EL ARTISTA VAGABUNDO

Viendo trabajar en silencio al viejo Arashi-san me venía a la cabeza la frase de aquél gran pintor japonés que fue Hokusai. Decía este: " A los ochenta años todavía haré progresos, y cuando tenga ciento diez, cada linea que salga de mis manos estará viva."
Era mi sensei un niño y un dragón: Insensible, tierno, apasionado, cruel, afable... Transfiguraba el mundo de todos los días con su mirada luminosa, del predador que no se pierde ningún detalle alrededor. Una mirada penetrada por el viento.
Tenía en un dedo volcanes encendidos y flores de cerezo. Eso en el índice derecho, porque en el izquierdo portaba, como un anillo, el tifón que encrespa el mar y los jardines de roca. Así que imaginad como temblaba yo cuando enfadado por mi pereza amenazaba con darme un cachete.
A veces empinábamos el codo más de la cuenta. Bebíamos sake hasta bien entrada la mañana. Cuando se le encendía la nariz, ya risueño y chispeante, se ponía a pintar.

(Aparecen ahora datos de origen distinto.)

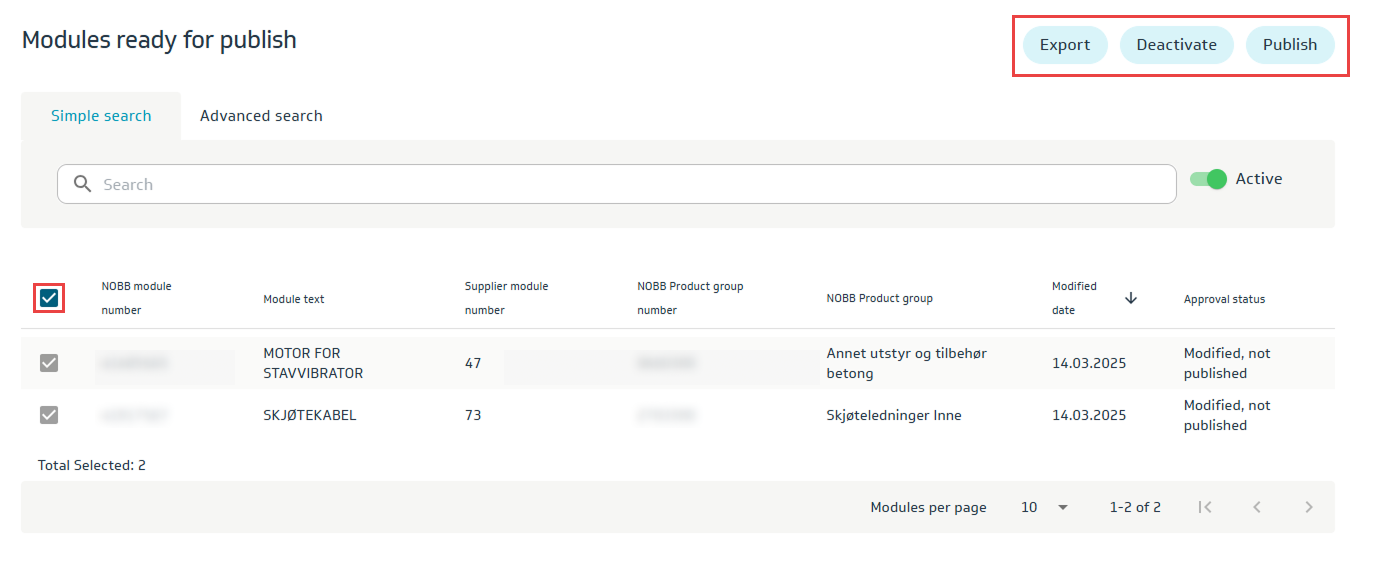1383x577 pixels.
Task: Go to the first page of modules
Action: (1205, 507)
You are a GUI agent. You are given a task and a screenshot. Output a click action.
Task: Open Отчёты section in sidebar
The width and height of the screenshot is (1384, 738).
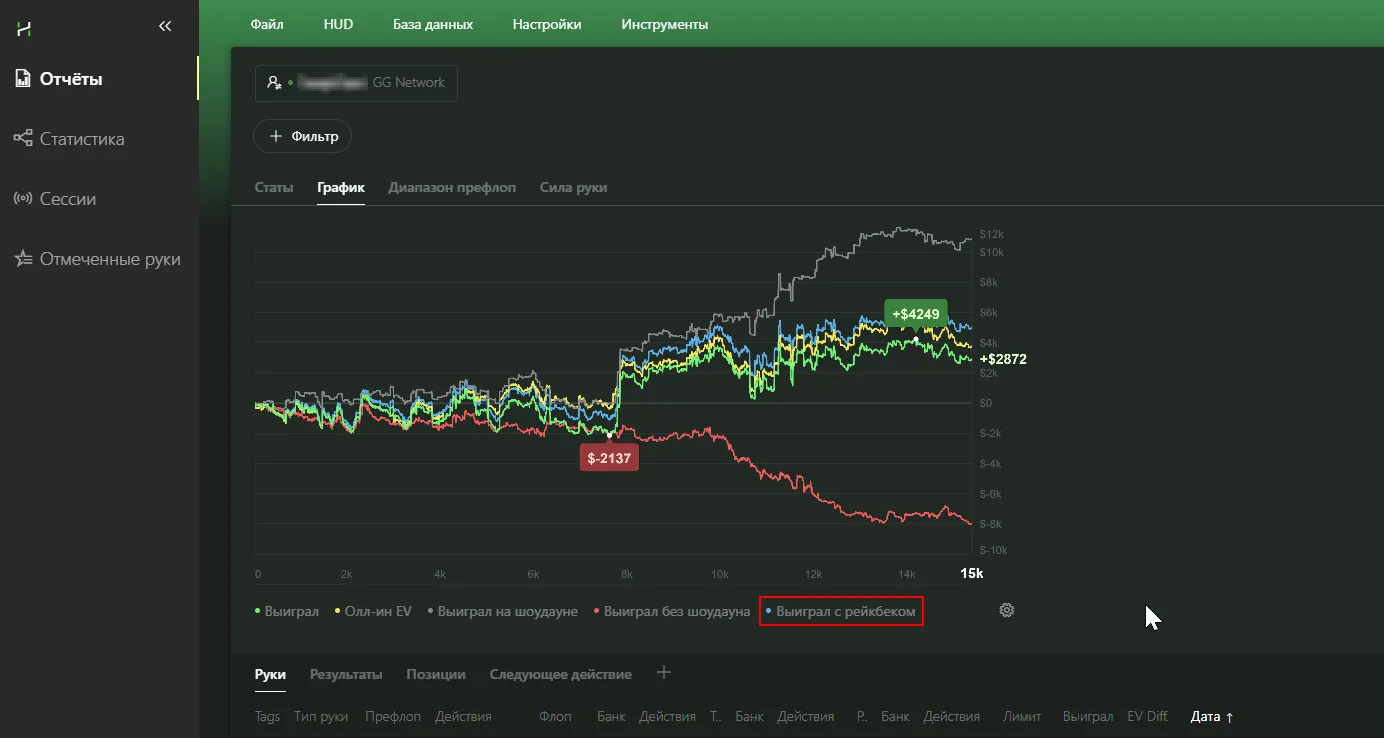point(70,79)
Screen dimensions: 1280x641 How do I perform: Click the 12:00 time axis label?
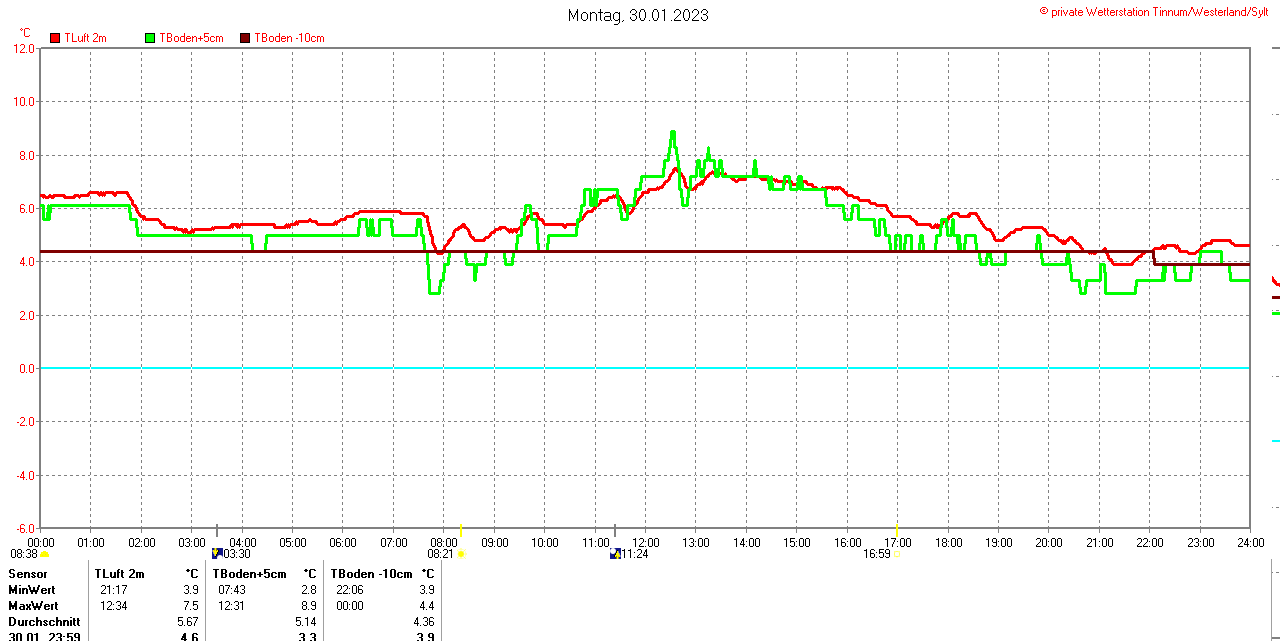click(x=645, y=543)
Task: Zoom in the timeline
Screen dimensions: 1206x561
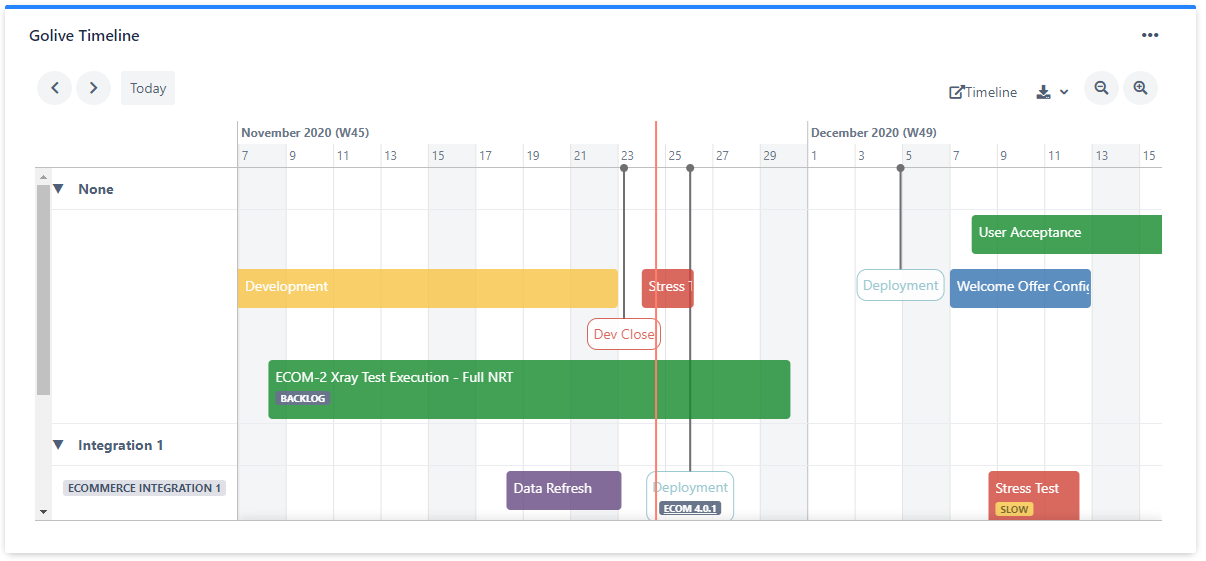Action: pyautogui.click(x=1140, y=88)
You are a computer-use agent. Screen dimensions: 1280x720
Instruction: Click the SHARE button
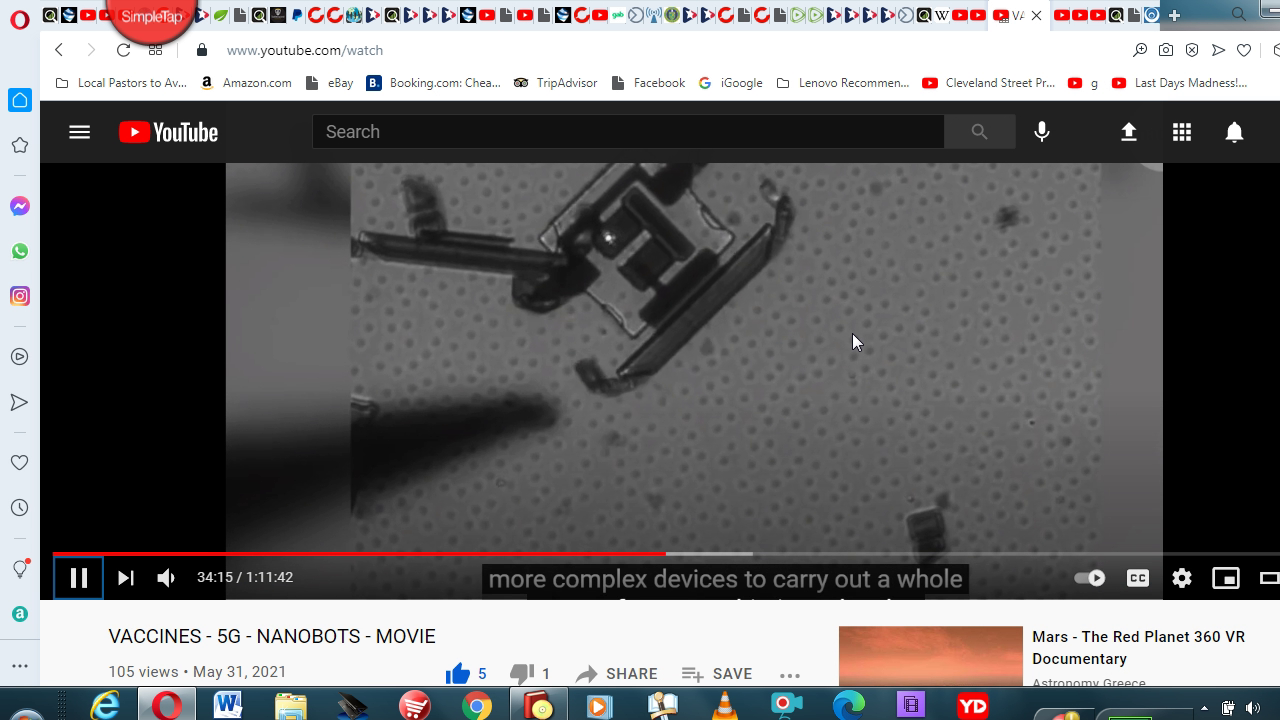pyautogui.click(x=617, y=674)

-Mi padre era criador de caballos-me dijo.- Yo me encargaba de la doma, pero solo podía domar a la bestia si previamente había bebido.

Bajo su pincel las figuras surgian como de entre la brumas de una tormenta. Garzas, gatos, pétalos de peónias, verdes insectos...

Convertido en el pincel mismo, su muñeca engendraba las diez mil cosas y los diez mil seres. Todo estaba vivo. Todo lo que yo alcanzaba a ver estaba cubierto por el hálito fresco del rocío de la primera mañana de la creación. Y aquél viejo pintor vagabundo parecía brillar erguido en la risa.